Qual è il progetto, la mostra che hai curato che trovi più rappresentativa del tuo percorso scientifico?
«Forse Libere tutte, progetto costruito sartorialmente per Casa Testori insieme a Giuseppe Frangi. È stata un mostra militante e necessaria di artiste, in cui abbiamo rimosso la parola donna e gli aggettivi riferiti alla sfera del femminile, scansando la retorica nascosta dietro l’angolo. E poi Under the boat, mostra del collettivo Beatrice von Babel, curata alla Fondazione Bevilacqua La Masa in un progetto con MARe/Museum of Recent Art Bucharest. È stato un progetto vitale ed estremo, basato sul continuo cambiamento dello spazio visivo grazie all’interazione di performer, danzatori e nuove opere».
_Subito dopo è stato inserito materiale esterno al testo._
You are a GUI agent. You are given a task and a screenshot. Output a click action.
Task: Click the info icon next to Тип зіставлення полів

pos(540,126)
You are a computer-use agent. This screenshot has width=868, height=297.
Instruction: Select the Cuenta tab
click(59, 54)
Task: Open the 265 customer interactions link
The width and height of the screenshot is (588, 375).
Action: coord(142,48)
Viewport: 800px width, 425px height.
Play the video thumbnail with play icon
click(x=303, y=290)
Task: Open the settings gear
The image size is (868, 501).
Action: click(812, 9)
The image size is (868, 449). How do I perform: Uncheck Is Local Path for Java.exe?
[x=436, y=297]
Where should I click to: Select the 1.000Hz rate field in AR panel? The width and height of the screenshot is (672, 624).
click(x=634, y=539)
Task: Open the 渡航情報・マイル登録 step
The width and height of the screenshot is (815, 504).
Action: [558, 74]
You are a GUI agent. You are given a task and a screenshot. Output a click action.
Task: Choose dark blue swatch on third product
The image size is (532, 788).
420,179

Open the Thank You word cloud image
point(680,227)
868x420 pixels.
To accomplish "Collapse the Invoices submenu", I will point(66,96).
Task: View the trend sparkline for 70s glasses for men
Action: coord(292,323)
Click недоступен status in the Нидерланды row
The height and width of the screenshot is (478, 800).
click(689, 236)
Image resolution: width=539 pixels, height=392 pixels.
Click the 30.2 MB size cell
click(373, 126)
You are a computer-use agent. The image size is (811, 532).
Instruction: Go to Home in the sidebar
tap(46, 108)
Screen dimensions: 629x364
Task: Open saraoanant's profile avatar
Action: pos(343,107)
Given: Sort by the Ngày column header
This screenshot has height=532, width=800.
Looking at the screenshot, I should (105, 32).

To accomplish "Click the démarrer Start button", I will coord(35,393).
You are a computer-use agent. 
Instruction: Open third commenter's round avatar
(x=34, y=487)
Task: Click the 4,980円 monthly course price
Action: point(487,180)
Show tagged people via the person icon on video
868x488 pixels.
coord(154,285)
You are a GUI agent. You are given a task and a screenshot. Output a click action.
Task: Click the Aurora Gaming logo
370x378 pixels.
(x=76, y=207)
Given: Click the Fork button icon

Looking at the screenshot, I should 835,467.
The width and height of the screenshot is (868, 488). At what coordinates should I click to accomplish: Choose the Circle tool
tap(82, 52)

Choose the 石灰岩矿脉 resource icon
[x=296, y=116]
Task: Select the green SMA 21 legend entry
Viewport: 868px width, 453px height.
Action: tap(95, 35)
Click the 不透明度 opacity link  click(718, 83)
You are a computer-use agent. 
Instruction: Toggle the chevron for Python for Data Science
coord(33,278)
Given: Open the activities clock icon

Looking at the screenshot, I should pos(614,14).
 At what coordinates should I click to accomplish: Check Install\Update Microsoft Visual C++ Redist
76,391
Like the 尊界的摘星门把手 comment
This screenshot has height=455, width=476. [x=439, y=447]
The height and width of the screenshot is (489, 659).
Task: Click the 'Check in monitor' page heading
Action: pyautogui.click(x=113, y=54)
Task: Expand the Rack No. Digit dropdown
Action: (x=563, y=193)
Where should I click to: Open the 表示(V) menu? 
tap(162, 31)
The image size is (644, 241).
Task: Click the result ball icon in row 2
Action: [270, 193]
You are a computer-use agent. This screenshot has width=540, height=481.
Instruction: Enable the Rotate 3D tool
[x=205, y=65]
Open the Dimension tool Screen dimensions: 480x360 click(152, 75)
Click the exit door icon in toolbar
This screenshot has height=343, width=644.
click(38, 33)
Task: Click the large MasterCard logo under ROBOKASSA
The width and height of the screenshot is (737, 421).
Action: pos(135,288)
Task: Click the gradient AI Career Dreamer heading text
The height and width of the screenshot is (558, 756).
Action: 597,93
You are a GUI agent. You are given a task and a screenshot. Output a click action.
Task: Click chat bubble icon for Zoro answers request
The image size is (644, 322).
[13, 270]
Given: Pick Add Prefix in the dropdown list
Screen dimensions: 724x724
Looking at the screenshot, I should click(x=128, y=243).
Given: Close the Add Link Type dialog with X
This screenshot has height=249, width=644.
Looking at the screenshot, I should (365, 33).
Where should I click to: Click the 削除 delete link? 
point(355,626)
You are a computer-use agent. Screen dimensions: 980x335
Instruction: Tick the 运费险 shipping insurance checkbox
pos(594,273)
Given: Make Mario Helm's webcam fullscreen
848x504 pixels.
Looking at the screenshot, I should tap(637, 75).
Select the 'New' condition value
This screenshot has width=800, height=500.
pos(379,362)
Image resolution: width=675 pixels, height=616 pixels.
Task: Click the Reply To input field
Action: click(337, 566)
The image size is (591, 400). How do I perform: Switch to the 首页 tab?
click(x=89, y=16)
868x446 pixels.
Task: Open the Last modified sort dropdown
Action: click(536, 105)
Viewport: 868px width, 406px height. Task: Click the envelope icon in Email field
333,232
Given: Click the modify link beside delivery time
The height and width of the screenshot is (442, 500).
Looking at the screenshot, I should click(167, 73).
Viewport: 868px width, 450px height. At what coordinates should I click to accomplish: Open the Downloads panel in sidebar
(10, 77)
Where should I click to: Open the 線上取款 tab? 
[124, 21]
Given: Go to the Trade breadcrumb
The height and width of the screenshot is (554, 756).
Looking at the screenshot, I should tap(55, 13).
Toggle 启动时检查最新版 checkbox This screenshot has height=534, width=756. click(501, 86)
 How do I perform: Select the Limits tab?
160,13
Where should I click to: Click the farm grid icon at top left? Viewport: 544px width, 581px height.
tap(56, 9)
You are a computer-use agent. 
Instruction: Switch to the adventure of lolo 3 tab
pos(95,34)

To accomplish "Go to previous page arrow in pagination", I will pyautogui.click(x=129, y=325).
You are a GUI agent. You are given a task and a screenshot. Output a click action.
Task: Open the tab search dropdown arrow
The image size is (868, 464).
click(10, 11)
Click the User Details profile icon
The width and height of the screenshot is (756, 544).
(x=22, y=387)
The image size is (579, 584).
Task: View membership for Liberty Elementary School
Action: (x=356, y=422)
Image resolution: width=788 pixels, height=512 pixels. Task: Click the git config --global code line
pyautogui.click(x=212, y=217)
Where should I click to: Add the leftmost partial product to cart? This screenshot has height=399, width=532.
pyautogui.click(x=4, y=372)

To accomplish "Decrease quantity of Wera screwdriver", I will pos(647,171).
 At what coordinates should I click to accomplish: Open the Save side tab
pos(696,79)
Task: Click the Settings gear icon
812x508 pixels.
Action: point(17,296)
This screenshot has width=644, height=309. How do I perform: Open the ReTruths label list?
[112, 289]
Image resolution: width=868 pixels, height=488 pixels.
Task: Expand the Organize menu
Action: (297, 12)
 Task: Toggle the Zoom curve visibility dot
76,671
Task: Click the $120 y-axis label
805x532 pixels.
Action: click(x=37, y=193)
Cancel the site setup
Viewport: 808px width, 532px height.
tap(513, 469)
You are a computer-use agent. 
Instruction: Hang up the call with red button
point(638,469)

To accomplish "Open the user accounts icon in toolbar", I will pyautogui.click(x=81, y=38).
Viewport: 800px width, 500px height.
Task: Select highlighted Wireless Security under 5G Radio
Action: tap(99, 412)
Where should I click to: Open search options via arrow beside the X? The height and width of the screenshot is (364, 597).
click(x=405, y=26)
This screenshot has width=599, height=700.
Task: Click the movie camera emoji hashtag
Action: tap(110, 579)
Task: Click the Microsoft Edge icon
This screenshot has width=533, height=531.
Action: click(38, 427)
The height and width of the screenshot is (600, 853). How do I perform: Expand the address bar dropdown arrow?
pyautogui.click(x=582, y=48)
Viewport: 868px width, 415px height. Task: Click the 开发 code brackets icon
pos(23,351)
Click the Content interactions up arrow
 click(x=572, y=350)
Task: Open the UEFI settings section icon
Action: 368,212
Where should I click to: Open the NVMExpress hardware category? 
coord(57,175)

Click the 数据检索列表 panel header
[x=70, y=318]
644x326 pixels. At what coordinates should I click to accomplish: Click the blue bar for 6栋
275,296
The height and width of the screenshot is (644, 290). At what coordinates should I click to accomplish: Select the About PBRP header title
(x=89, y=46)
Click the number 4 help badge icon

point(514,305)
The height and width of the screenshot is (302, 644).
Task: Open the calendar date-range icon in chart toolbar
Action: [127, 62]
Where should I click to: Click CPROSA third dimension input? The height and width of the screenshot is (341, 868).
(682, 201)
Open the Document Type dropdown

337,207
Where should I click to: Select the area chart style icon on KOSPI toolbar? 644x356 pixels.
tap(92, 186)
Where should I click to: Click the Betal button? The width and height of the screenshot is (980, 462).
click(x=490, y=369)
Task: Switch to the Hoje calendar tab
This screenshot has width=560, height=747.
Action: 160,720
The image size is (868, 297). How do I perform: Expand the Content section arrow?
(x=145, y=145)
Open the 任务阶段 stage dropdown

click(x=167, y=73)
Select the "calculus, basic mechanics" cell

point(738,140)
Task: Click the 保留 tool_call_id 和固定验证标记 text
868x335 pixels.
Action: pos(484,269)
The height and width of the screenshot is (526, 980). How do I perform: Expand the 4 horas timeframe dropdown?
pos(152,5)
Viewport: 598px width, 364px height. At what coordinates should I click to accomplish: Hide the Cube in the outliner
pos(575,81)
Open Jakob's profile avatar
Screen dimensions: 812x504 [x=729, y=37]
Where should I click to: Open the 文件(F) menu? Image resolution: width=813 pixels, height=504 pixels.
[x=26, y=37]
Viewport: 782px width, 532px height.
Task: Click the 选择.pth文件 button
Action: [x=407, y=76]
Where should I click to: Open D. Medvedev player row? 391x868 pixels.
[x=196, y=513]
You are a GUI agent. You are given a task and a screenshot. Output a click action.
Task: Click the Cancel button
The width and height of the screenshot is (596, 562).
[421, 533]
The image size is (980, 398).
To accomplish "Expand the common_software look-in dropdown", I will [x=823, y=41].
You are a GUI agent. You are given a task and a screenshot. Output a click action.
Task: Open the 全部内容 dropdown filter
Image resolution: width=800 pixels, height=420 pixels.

A tuo avviso, qual è lo stato della critica d’arte in Italia?
«Abbiamo curatori bravissimi come Chiara Parisi, Lorenzo Giusti e Gabi Scardi. O, tra i più giovani, stimo Saverio Verini e il duo Francesco Urbano Ragazzi. Però, come in letteratura, la critica è scomparsa. E invece servirebbe tantissimo. L’assenza di confronto è imbarazzante».
Quali sono i tuoi riferimenti critici?
«Ho troppi amori e nessuna stella polare».
La mostra di un altro collega che avresti voluto curare?
«Les Promesses du passé, curata da Cristine Macel al Centro Pompidou di Parigi, per il grande lavoro storico-critico, e poi Artempo, curata da Axel Vervoordt a Palazzo Fortuny a Venezia, che permetteva di ragionare sulla permanenza di alcuni approcci in artisti di tempi lontani».
Quale ritieni che sia il tuo più grande limite professionale?
«Forse sono troppo disponibile. Ma di certo dovrei imparare a farmi pagare di più per il mio lavoro!».
Progetti in corso e prossimi?
«Ha appena inaugurato la personale di Slaven Tolj Craquelure. Pavo and me, a Bologna presso le Collezioni Comunali d’Arte di Palazzo d’Accursio. Nei prossimi mesi ho in programma una collettiva dedicata al desiderio, che seguirò per la Galleria Giovanni Bonelli con Massimo Mattioli, la residenza Officina Malanotte per la cantina Bonotto Delle Tezze, una nuova edizione del laboratorio di pittura Extra Ordinario, realizzato insieme all’Atelier F dell’Accademia di Belle Arti di Venezia e Vulcano, la personale di Giovanni Morbin presso la Fondazione Bevilacqua La Masa. E poi, insieme a Nico Covre, sto lavorando a un libro che ripercorre la storia di RAVE, il progetto di residenza in cui gli artisti vivono in un contesto di animali salvati dal macello».
Daniele Capra (1976) ha curato oltre cento mostre seguendo con particolare attenzione la giovane arte italiana e la scena concettuale dell’Est Europa. Ha collaborato con istituzioni quali MARe/Museum of Recent Art di Bucarest (RO), MART, Rovereto, Istituto Lituano di Cultura, Vilnius (LT), Fondazione Bevilacqua La Masa, Venezia, MoMAD Museum of Modern Art di Dubrovnik (HR), Villa Manin a Codroipo, Reggia di Caserta, CAMeC della Spezia, Galleria Comunale d’Arte Contemporanea di Monfalcone, MMSU Museo di Arte Moderna e Contemporanea di Rijeka (HR), Museo Bernareggi di Bergamo, Galleria d’Arte Moderna di Genova, Coneculta del Chiapas (MX), Casa Cavazzini Museo di Arte Moderna e Contemporanea di Udine, la Galleria Nazionale di Tirana (AL), la Fondazione Dena di Parigi (F), il Museo Civico di Bassano del Grappa, il Museo di Arte Moderna Ca’ Pesaro a Venezia, la Galleria Civica di Trento, il Comune di Milano, il Museo Janco Dada di Ein Hod – Haifa (IL) e Dolomiti Contemporanee.
Ha seguito molti progetti corporate ed è stato curatore del Premio Onufri presso la Galleria Nazionale di Tirana, del Premio Trieste Contemporanea. Ha tenuto lezioni sull’arte contemporanea per Fondazione Ca’ Foscari, la Wizo NB School of Design di Haifa, l’Accademia di Belle Arti di Venezia e di Verona, e presso numerosi corsi per curatori. È membro del comitato scientifico di Rave Residency e di Trieste Contemporanea.